§ **Items listed in a dataset**:
⁂
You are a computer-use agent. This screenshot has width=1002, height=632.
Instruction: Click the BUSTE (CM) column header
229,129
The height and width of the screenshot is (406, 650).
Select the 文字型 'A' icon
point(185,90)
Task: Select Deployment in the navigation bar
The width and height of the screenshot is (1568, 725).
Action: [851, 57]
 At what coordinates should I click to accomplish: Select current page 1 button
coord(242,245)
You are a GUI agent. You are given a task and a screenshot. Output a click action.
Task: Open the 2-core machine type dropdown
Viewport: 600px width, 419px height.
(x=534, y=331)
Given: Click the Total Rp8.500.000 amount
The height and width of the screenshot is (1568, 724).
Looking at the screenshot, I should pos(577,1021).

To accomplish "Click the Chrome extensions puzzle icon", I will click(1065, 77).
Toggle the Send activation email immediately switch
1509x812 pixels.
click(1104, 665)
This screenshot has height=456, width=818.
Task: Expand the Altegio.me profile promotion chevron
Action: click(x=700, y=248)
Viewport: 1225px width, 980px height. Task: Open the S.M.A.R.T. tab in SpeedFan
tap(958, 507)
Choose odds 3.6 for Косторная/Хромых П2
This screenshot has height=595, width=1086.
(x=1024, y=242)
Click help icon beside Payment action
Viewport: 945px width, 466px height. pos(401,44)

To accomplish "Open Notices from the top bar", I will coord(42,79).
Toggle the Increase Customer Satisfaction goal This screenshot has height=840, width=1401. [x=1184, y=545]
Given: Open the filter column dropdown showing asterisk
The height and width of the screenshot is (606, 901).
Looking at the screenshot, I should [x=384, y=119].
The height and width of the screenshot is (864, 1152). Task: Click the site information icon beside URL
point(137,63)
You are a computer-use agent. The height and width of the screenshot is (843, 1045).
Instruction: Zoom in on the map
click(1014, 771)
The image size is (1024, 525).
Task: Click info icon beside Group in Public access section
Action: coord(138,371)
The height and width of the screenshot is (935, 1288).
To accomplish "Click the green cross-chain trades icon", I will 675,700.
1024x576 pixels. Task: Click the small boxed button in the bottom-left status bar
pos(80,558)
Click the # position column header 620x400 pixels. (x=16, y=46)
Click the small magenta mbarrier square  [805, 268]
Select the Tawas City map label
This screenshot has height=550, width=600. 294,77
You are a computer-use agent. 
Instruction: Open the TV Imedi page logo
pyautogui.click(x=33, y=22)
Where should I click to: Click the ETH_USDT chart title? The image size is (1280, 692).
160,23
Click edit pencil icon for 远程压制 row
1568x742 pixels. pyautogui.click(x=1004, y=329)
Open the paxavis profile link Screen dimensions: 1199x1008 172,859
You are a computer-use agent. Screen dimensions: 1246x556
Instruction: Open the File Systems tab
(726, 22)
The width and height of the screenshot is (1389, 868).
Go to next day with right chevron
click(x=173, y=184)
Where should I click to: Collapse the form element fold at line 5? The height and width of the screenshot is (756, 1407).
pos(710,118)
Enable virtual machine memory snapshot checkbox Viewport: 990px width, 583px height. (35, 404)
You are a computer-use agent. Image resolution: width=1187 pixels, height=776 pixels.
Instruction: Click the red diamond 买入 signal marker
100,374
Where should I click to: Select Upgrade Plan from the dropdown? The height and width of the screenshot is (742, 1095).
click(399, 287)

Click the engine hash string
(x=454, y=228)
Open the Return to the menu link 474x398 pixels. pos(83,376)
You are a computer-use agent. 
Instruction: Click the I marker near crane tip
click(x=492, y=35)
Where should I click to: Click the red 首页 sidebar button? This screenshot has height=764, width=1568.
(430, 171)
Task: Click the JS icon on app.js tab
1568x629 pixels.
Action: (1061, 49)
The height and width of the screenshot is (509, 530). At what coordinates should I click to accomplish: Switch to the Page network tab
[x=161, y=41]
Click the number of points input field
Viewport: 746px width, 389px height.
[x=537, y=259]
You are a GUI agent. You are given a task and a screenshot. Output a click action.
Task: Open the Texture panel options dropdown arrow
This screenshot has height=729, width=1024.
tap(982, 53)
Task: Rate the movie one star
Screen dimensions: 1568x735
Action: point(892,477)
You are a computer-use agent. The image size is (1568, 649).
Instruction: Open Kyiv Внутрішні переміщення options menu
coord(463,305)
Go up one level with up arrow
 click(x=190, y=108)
⁂
§ **PROBLEM STATEMENT**: Reply with the complete records, restated exactly.

§ **YOUR RESPONSE**:
You are a computer-use agent. This screenshot has width=1002, height=632.
Instruction: Click the BUSTE (CM) column header
229,129
The height and width of the screenshot is (406, 650).
Select the 文字型 'A' icon
point(185,90)
Task: Select Deployment in the navigation bar
The width and height of the screenshot is (1568, 725).
Action: [851, 57]
 At what coordinates should I click to accomplish: Select current page 1 button
coord(242,245)
You are a GUI agent. You are given a task and a screenshot. Output a click action.
Task: Open the 2-core machine type dropdown
Viewport: 600px width, 419px height.
(x=534, y=331)
Given: Click the Total Rp8.500.000 amount
The height and width of the screenshot is (1568, 724).
Looking at the screenshot, I should pos(577,1021).

To accomplish "Click the Chrome extensions puzzle icon", I will click(1065, 77).
Toggle the Send activation email immediately switch
1509x812 pixels.
click(1104, 665)
This screenshot has height=456, width=818.
Task: Expand the Altegio.me profile promotion chevron
Action: click(x=700, y=248)
Viewport: 1225px width, 980px height. Task: Open the S.M.A.R.T. tab in SpeedFan
tap(958, 507)
Choose odds 3.6 for Косторная/Хромых П2
This screenshot has height=595, width=1086.
(x=1024, y=242)
Click help icon beside Payment action
Viewport: 945px width, 466px height. pos(401,44)

To accomplish "Open Notices from the top bar", I will coord(42,79).
Toggle the Increase Customer Satisfaction goal This screenshot has height=840, width=1401. [x=1184, y=545]
Given: Open the filter column dropdown showing asterisk
The height and width of the screenshot is (606, 901).
Looking at the screenshot, I should [x=384, y=119].
The height and width of the screenshot is (864, 1152). Task: Click the site information icon beside URL
point(137,63)
You are a computer-use agent. The height and width of the screenshot is (843, 1045).
Instruction: Zoom in on the map
click(1014, 771)
The image size is (1024, 525).
Task: Click info icon beside Group in Public access section
Action: coord(138,371)
The height and width of the screenshot is (935, 1288).
To accomplish "Click the green cross-chain trades icon", I will 675,700.
1024x576 pixels. Task: Click the small boxed button in the bottom-left status bar
pos(80,558)
Click the # position column header 620x400 pixels. (x=16, y=46)
Click the small magenta mbarrier square  [805, 268]
Select the Tawas City map label
This screenshot has height=550, width=600. 294,77
You are a computer-use agent. 
Instruction: Open the TV Imedi page logo
pyautogui.click(x=33, y=22)
Where should I click to: Click the ETH_USDT chart title? The image size is (1280, 692).
160,23
Click edit pencil icon for 远程压制 row
1568x742 pixels. pyautogui.click(x=1004, y=329)
Open the paxavis profile link Screen dimensions: 1199x1008 172,859
You are a computer-use agent. Screen dimensions: 1246x556
Instruction: Open the File Systems tab
(726, 22)
The width and height of the screenshot is (1389, 868).
Go to next day with right chevron
click(x=173, y=184)
Where should I click to: Collapse the form element fold at line 5? The height and width of the screenshot is (756, 1407).
pos(710,118)
Enable virtual machine memory snapshot checkbox Viewport: 990px width, 583px height. (35, 404)
You are a computer-use agent. Image resolution: width=1187 pixels, height=776 pixels.
Instruction: Click the red diamond 买入 signal marker
100,374
Where should I click to: Select Upgrade Plan from the dropdown? The height and width of the screenshot is (742, 1095).
click(399, 287)

Click the engine hash string
(x=454, y=228)
Open the Return to the menu link 474x398 pixels. pos(83,376)
You are a computer-use agent. 
Instruction: Click the I marker near crane tip
click(x=492, y=35)
Where should I click to: Click the red 首页 sidebar button? This screenshot has height=764, width=1568.
(430, 171)
Task: Click the JS icon on app.js tab
1568x629 pixels.
Action: (1061, 49)
The height and width of the screenshot is (509, 530). At what coordinates should I click to accomplish: Switch to the Page network tab
[x=161, y=41]
Click the number of points input field
Viewport: 746px width, 389px height.
[x=537, y=259]
You are a GUI agent. You are given a task and a screenshot. Output a click action.
Task: Open the Texture panel options dropdown arrow
This screenshot has height=729, width=1024.
tap(982, 53)
Task: Rate the movie one star
Screen dimensions: 1568x735
Action: point(892,477)
You are a computer-use agent. The image size is (1568, 649).
Instruction: Open Kyiv Внутрішні переміщення options menu
coord(463,305)
Go up one level with up arrow
 click(x=190, y=108)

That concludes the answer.